Examples of serverless environments include Amazon’s Lambda and Azure Functions. Arguably, many PaaS platforms such as Pivotal Cloud Foundry are also effectively serverless even if they have not historically been marketed as such. While on the surface, serverless may appear to lack the container-specific, cloud-native attribute, containers are extensively used in the underlying implementations, even if those implementations are not exposed to end users directly. Serverless is differentiated from on-demand containers to their left by the complete inability to interact with the underlying host and container runtime, often to the extent of not even having visibility into the software that it runs.
Today, some vendors are already experimenting with combinations of these approaches — like Amazon’s EC2 Kubernetes Service being integrated with their Fargate technology to effectively create an on-demand CaaS platform. Additionally, as users gain more experience running these platforms, the available options may naturally narrow down so only the top tool choices remain on the market.

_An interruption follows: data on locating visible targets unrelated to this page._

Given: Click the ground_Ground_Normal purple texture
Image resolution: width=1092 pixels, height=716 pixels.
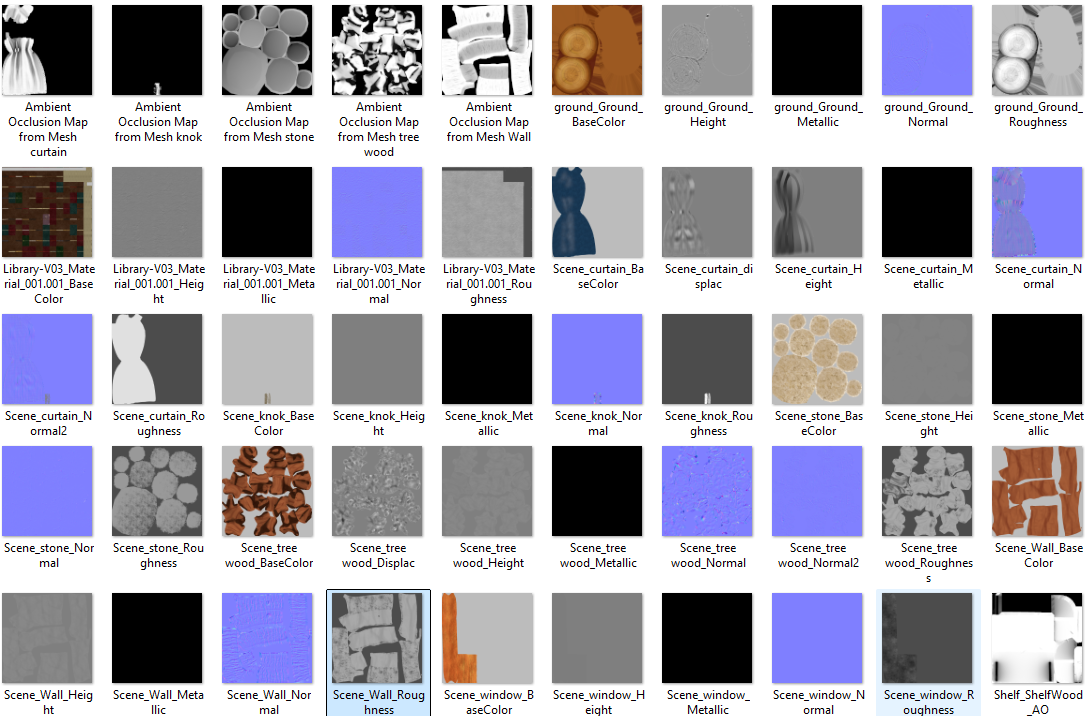Looking at the screenshot, I should (x=927, y=49).
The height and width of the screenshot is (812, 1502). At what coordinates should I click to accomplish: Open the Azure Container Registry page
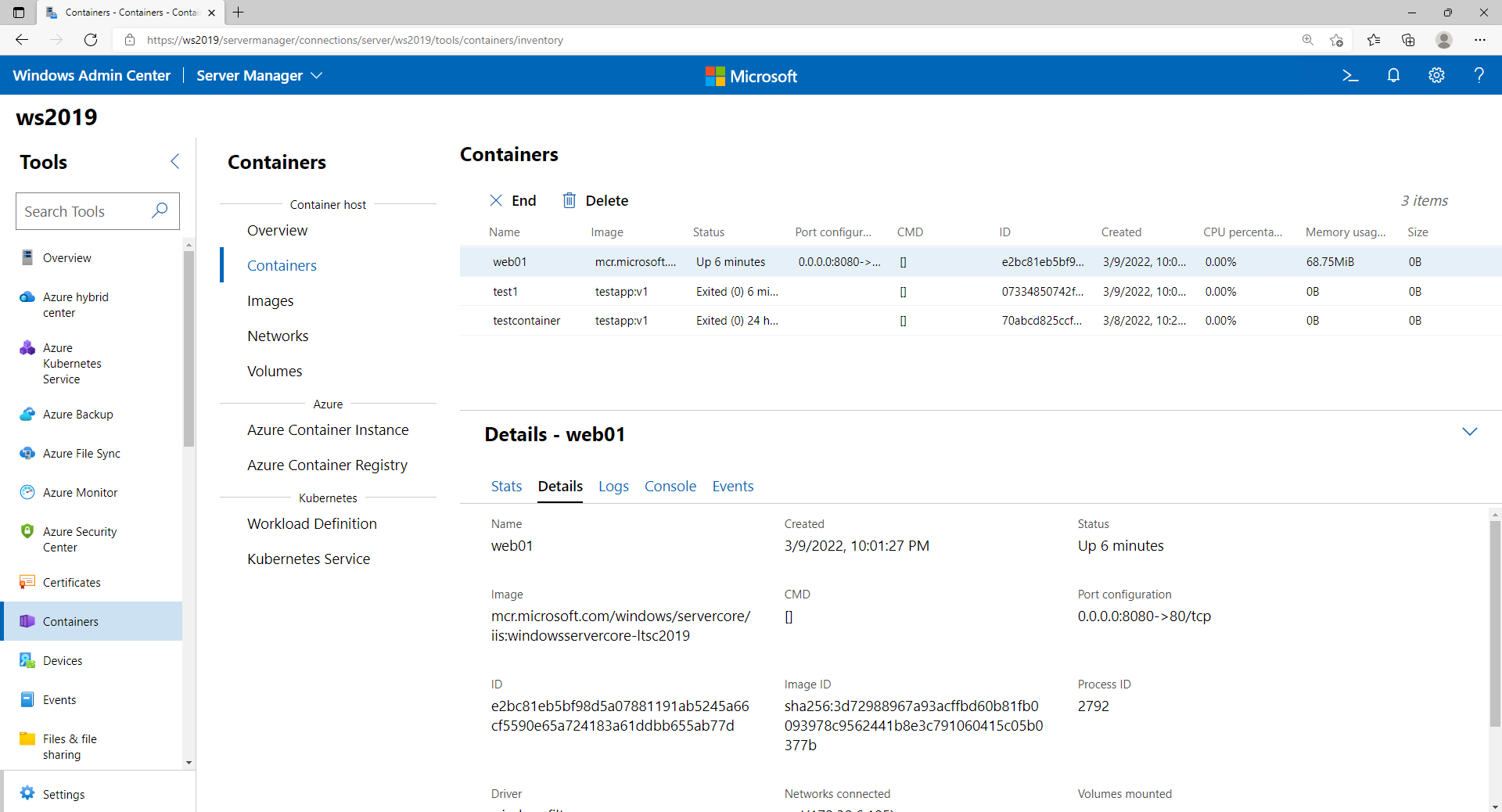pos(327,465)
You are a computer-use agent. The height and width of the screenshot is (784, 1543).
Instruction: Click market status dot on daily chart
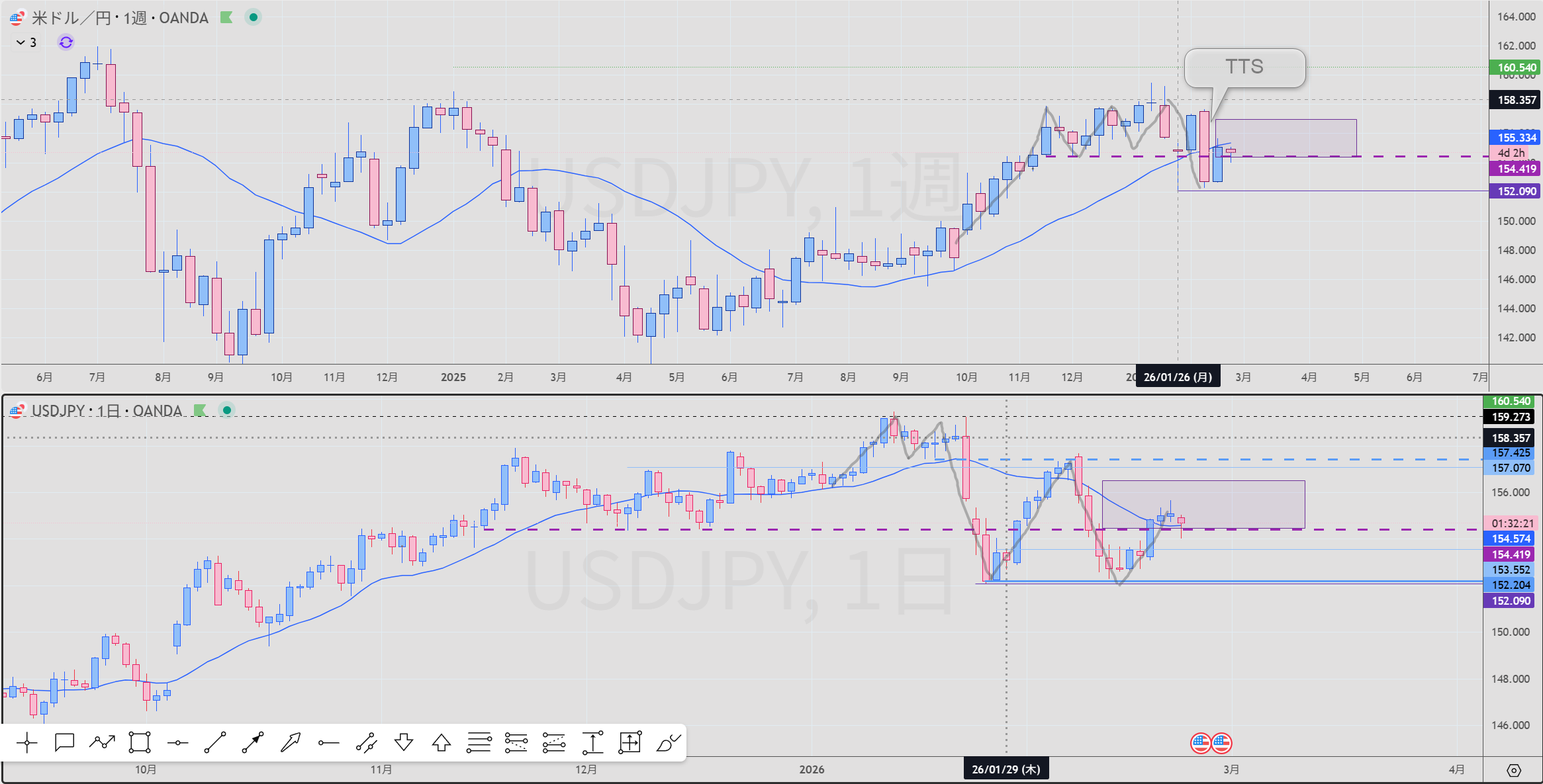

The trend of “software eating the world” is pushing nearly every organization to invest in software as a competitive differentiator for their business. This is driving great demand for platforms that enable developer agility and operational scale, which has led to a wide variety of choice for cloud-native topologies. Each brings its own set of advantages and tradeoffs — but the decision is not which one to use, but rather which ones. Few organizations will find a single option that’s a great fit for all their needs and instead will find several options, each providing advantages for different workloads and use cases as they change and grow.